Zurbruegg echoed comments made earlier this week defending the move, saying it hadn't abandoned the cap at the request of the ECB. He said the SNB would have had to spend roughly 100 billion francs in January alone to defend the currency cap.
Zurbruegg said it was too early to gauge whether the economy might enter recession and the central bank had no indication Switzerland could enter a deflationary spiral.
"There will be a damper on economic growth. The extent is dependent on where the (franc) appreciation settles," he said.
Already bloated from intervening in 2012, forex reserves at the central bank swelled to 495.104 billion francs in December, after a rapidly weakening Russian rouble pushed the currency up further, prompting the SNB to step in again.

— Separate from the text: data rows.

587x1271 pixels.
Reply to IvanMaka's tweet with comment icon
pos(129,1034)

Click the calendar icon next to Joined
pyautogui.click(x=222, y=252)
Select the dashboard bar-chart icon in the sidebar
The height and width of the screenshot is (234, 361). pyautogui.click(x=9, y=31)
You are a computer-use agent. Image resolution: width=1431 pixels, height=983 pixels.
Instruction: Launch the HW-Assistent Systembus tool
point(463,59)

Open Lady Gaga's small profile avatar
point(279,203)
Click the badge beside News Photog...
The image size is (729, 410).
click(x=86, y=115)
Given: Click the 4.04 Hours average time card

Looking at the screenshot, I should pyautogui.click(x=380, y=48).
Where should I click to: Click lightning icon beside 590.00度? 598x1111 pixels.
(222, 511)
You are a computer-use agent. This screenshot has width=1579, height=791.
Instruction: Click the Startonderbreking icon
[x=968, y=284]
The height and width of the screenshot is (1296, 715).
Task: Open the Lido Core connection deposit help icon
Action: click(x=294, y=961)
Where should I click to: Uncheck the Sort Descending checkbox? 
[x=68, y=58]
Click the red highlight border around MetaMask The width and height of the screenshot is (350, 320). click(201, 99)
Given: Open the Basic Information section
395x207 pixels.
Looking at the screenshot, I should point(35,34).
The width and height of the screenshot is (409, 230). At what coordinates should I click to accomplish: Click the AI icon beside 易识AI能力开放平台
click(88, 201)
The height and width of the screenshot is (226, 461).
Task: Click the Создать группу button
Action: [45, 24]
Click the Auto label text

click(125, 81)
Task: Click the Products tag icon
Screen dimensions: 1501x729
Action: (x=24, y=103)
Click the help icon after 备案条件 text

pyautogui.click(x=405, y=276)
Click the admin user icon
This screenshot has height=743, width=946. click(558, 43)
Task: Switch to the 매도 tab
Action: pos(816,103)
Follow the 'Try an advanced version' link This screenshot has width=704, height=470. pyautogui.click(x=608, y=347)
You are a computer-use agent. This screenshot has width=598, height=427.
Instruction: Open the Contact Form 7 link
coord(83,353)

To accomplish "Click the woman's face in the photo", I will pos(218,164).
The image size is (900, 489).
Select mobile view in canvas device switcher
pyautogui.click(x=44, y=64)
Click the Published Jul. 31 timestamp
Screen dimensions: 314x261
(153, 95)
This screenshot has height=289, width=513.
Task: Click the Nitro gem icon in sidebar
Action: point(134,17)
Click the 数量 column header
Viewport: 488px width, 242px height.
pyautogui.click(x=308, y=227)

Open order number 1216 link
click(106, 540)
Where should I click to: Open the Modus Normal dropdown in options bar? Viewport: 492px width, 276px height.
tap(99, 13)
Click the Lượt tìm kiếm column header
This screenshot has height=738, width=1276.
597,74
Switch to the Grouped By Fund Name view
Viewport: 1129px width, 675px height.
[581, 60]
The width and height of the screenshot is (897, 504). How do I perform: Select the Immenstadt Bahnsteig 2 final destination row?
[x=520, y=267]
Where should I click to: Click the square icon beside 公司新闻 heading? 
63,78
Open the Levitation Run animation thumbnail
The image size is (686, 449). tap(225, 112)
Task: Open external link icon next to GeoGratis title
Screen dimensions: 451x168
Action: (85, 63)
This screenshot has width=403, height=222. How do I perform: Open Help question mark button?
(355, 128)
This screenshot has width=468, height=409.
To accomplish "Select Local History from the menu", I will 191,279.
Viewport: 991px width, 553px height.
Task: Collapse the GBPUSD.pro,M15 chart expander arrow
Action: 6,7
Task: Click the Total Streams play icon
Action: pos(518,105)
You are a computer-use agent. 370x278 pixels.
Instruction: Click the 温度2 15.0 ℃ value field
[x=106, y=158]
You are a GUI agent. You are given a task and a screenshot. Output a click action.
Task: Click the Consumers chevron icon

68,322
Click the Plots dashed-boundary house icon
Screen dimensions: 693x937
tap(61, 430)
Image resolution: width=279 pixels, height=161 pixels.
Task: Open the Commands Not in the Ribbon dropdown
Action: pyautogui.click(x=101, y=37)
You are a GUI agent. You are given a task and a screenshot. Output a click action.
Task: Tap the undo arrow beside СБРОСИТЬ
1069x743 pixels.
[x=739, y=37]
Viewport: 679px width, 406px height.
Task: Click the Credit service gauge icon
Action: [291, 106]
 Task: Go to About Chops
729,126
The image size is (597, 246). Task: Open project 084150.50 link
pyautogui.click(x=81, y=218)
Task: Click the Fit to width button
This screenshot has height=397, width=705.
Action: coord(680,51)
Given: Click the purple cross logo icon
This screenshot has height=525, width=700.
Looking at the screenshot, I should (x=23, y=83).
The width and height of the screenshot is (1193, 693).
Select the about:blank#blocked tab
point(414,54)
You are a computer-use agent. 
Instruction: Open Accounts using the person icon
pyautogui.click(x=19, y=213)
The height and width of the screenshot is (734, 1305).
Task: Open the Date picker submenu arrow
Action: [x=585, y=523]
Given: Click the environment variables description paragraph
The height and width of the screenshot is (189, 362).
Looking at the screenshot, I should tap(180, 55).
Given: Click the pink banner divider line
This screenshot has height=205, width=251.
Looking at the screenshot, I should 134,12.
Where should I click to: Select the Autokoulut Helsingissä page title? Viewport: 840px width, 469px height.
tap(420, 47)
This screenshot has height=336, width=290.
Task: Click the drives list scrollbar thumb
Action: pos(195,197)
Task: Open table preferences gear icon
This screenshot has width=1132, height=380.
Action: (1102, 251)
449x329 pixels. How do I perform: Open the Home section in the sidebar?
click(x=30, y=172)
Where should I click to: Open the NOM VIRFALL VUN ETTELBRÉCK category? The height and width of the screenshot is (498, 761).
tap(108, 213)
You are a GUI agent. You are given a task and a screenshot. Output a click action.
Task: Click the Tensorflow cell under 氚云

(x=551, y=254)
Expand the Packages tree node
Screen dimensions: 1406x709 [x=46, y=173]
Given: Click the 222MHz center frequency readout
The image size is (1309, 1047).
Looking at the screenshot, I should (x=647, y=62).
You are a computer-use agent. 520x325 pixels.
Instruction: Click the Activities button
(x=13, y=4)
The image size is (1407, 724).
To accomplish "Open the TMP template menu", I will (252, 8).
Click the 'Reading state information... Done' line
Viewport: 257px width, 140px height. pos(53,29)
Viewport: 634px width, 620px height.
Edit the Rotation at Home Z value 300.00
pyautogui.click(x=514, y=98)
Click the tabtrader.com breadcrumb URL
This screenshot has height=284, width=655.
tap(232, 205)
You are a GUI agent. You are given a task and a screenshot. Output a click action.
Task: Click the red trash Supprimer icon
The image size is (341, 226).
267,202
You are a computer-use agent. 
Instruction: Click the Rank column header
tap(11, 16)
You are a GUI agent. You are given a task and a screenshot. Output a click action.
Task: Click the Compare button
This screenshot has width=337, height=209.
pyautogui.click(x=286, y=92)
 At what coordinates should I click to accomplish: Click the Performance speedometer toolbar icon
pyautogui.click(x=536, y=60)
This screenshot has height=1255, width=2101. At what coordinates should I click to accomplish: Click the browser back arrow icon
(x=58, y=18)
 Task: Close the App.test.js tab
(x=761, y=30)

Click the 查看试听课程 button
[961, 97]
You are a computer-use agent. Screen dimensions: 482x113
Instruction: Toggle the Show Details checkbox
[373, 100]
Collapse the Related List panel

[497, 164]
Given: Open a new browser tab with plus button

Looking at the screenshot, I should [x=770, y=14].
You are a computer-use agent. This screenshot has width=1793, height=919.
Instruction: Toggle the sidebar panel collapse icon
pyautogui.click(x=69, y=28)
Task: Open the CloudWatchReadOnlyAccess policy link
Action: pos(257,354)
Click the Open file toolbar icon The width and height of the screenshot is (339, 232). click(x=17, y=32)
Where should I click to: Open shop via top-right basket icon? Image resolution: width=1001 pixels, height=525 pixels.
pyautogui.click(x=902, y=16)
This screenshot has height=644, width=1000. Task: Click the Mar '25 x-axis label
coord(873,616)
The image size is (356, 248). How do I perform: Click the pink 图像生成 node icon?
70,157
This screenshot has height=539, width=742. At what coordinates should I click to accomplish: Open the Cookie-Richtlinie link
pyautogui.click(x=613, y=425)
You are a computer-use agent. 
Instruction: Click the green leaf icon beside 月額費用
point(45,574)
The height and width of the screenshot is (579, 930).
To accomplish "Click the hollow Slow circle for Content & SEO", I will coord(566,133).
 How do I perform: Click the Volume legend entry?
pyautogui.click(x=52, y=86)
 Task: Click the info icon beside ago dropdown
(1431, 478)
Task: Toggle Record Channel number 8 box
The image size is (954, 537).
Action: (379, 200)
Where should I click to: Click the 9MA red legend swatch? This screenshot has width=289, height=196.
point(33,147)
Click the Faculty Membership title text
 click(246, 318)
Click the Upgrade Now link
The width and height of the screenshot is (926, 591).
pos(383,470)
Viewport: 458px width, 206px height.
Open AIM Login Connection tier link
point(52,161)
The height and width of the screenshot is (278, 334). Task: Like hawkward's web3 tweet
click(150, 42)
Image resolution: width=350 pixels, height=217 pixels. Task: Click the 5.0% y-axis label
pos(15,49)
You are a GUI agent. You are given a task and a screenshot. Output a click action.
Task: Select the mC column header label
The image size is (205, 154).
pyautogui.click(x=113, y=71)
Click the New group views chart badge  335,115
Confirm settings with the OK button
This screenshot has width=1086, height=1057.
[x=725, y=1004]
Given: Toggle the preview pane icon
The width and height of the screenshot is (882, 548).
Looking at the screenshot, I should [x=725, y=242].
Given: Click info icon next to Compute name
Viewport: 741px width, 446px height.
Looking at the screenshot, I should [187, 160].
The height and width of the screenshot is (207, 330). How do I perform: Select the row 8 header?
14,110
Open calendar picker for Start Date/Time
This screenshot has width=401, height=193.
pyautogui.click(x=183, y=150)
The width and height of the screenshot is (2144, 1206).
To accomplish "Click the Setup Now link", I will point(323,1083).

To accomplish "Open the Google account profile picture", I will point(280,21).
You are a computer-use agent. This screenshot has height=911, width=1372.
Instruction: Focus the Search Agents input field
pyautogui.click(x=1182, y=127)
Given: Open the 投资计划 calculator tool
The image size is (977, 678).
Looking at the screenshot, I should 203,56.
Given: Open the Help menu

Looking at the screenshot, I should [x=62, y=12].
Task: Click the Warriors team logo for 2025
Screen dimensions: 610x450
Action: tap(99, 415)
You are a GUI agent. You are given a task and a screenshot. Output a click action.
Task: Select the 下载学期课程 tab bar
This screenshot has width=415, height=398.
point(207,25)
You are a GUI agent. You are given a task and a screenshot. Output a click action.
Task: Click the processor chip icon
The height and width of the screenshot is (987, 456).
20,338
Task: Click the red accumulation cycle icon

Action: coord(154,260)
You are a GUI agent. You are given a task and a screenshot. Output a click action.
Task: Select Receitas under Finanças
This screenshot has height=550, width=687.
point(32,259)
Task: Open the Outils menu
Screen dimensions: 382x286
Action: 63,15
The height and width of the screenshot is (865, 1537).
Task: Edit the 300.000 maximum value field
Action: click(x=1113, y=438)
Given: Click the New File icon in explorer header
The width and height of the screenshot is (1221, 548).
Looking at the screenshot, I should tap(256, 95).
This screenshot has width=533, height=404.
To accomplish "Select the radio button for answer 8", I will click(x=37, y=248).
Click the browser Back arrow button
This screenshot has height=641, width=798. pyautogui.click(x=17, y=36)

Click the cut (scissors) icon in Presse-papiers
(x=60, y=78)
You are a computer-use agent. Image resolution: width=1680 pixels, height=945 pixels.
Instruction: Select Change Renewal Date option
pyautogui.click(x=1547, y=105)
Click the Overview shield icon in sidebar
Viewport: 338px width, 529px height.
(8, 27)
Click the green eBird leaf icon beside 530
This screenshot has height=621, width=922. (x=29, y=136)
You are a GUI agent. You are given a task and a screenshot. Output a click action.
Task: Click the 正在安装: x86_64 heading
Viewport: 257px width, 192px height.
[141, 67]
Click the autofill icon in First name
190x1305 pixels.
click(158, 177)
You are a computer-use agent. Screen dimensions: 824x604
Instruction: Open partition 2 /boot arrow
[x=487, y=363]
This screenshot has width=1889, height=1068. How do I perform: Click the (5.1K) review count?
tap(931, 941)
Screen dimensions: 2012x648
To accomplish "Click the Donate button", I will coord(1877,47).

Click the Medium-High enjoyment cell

Zurbruegg said scrapping the cap, which stunned the markets, caused losses at major banks and wiped out many small-scale investors and the brokerages that serve them, was one of several options the SNB considered. It also looked at capping the franc against a basket of euro and U.S. dollar, he said.
"We came to the conclusion that the release of the exchange rate was the best option," Zurbruegg said.